:: PAGE ::
Brand is what other people think about a B2C company. B2C marketing often focuses on building the awareness and positive impression of a brand in the minds of a large group of consumers. B2C buyers do not tend to have relationships with a brand directly but develop an affinity for that brand through message repetition, frequency, third-party references and possibly through trusted influencers.. The relationship is hands off and transactional.

B2B companies seek to build long-term relationships based on value and an ongoing relationship. Branding is still important but the ways a B2B brand develops is different than for B2C companies. B2B companies build their brand on the experience customers have at every touchpoint along a long, disjointed, often chaotic, and detailed buyer journey. B2B brands are built on the direct experience and interactions buyers have with the people, products, services.

Content and Search Intent

People searching online for consumer and B2C products usually are attempting to satisfy a want. Volume rules in B2C sales since transactional sales typically are smaller in dollar amount that B2B sales. B2C sellers need to drive a large volume of traffic online and convert that traffic into many completed transactions. Searchers use third party social proof like ratings and reviews to build confidence in their purchase. Content tends to be lighter, more personal, and designed to drive many eyeballs to their site.

B2B researchers online are looking for more specific and technical solutions. The searchers ultimate goal is to meet specific business needs. Keyword searches tend to be niche or long tail meaning they are very specific and have low search volumes. B2B sales are fewer in number and higher in values of or sellers they do not need as many site visitors and conversions to reach sales goals. References and case studies are common ways to establish trust and credibility to searchers of B2B products and services.

A Transaction or a Buying Process

As we all know from thinking back to our last impulse purchase online, B2C sales cycles tend to be short, sometimes minutes or less. There are fewer steps for the buyer to take to reach the purchasing decision. A transactional process often requires little research. The goal of the marketer is to make the sale with the least amount of friction and at the lowest possible transaction and customer-acquisition costs. Impulse and emotion are regularly the main drivers for the consumer.

B2B sales cycles are much longer and may last years and involve many steps that do not include the B2B marketer. The goal of B2B marketer is to start the process and establish a connection with the contact buyer so that the sales team becomes engaged and can start to assess the fit of the prospect and deliver value. B2B buyers try to rationally evaluate options, return on investment, and compare competitors but emotion and impulse do still impact the thinking of a typical B2B buyer

B2C companies successes teach us three big things that B2B, industrial, and manufacturing companies should absorb into their way of thinking:

Embrace Inbound Marketing

B2C marketers understand how to show up when people are looking for their products, in other words to get found. B2B marketers must adopt the key principles of inbound marketing and get found by their target audience by using content, SEO, and promotion to reach their target personas.  B2B buyers control their attention just like consumers do. Buyers jealously guard their time and B2B marketers have to a better job to earn that attention. Just sticking with your old product-centered website is no longer good enough for modern B2B buyers. Your website must be filled with helpful content that engages and educates first thus earning the right to start the sales process.

:: GOALS ::
- A) List every means by which, according to the B2B and B2C marketing text, B2C buyers develop an affinity for a brand.
- B) Continue the B2B and B2C marketing text from its last sentence.

:: COLLECTED MATERIAL ::
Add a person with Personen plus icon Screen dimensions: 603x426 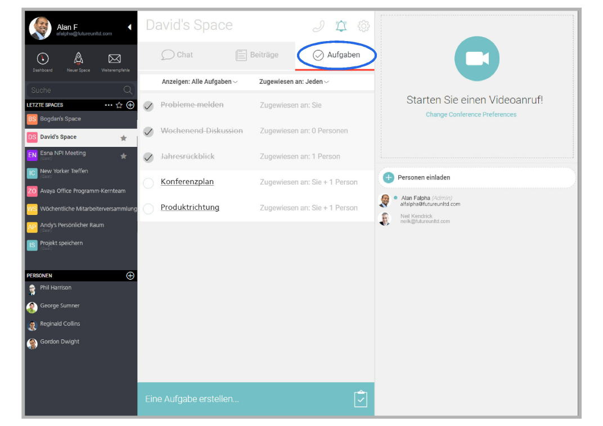[130, 276]
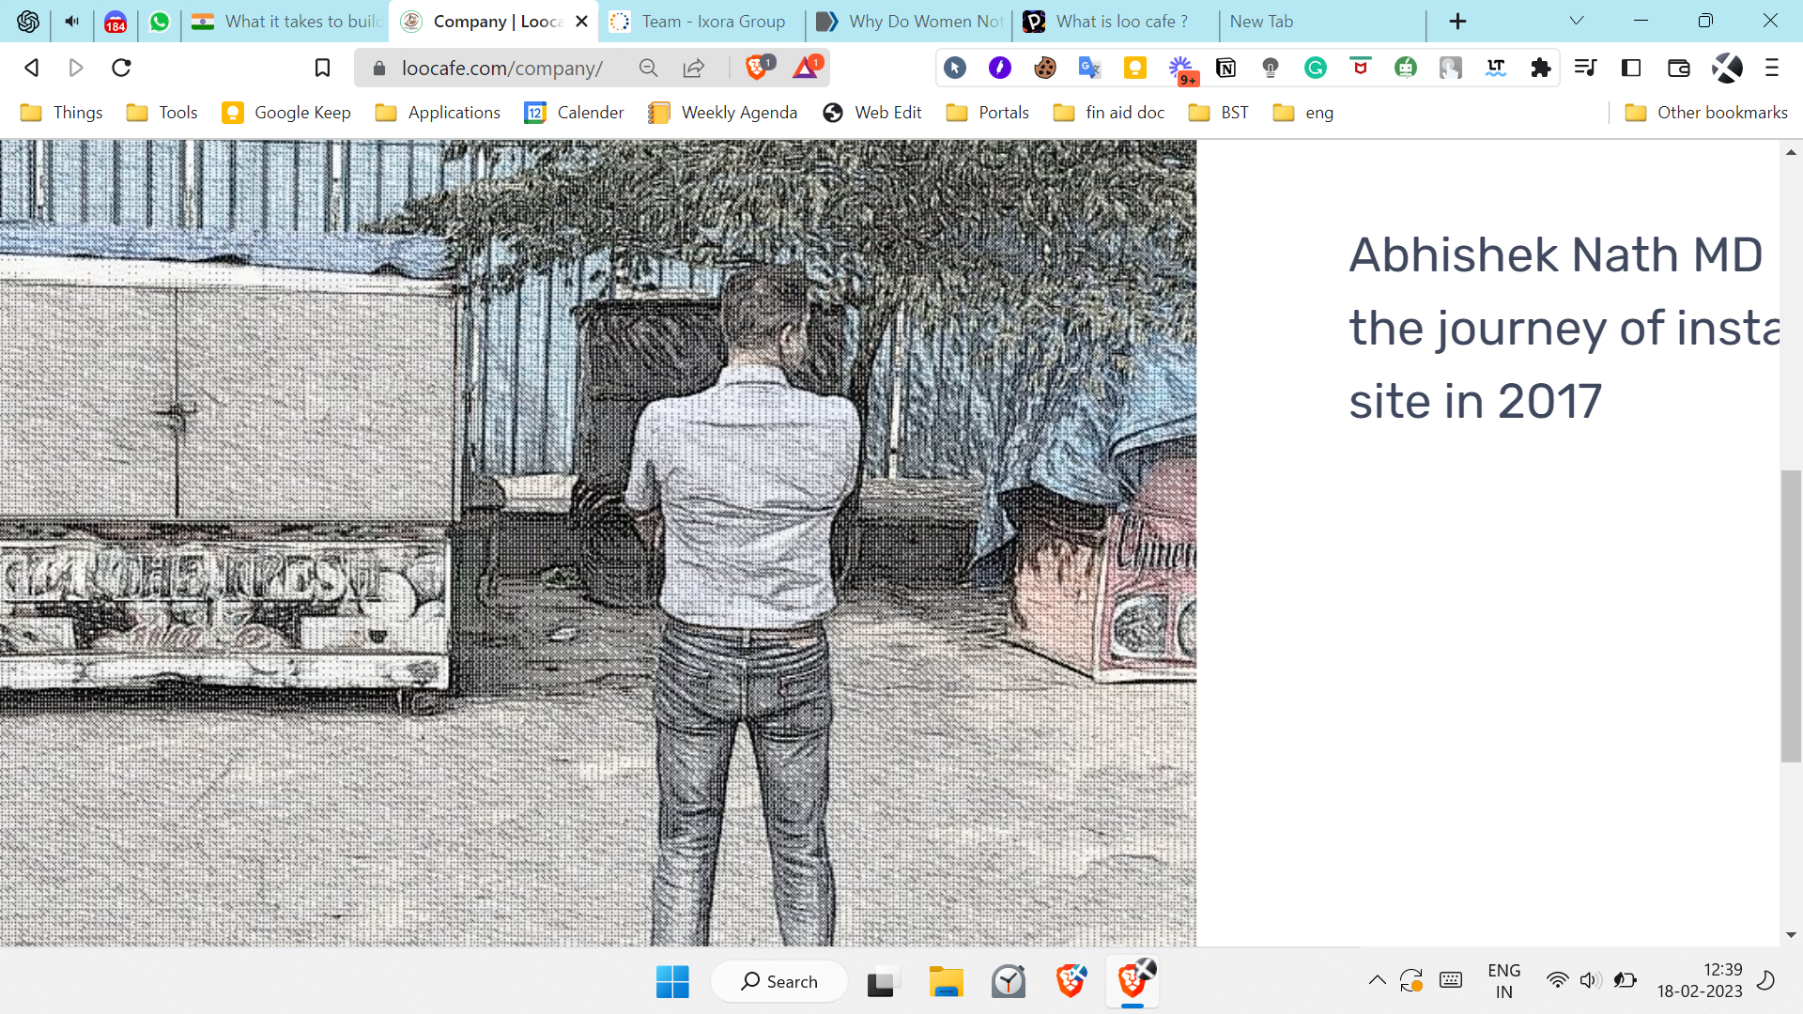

:: EXPECTED OUTPUTS ::
- A)
- Message repetition
- Frequency
- Third-party references
- Trusted influencers

- B)
B2B companies must still share the product, technical, specification, training, and other product-focused documentation, but it is not the focus of the online B2B experience. Websites need to include to that the content buyers really want. Explainer videos, case studies, survey data, industry context, predictions for the future, and ultimately, answers to their questions whatever they are. This ability to answer B2B buyer’s questions is the core of building a target persona and will largely determine the success of your getting found online efforts.

Be available

Are you really available If you are hiding behind an automated voicemail system? Think iof how these interactions make you feel as a consumer. Do you like sitting on a call waiting on hold? Why would you treat your buyers like that if you don’t like it?

  • Does your site have a chat feature?
  • Do you have lots of FAQ documents on your site?
  • Are your buyers able to self-serve technical information on your website?
  • Are your service and account management teams compensated on response times? Do you measure response times?

B2C marketers are very good at responding at speed because they realize that time is a key measure of value for most consumers. The companies that make the experience easy and fast will win more often than not. Is speed of response important to your team?

Do you monitor social media for mentions? Do you reach out and solve the issues raised by the people that respect you enough to complain?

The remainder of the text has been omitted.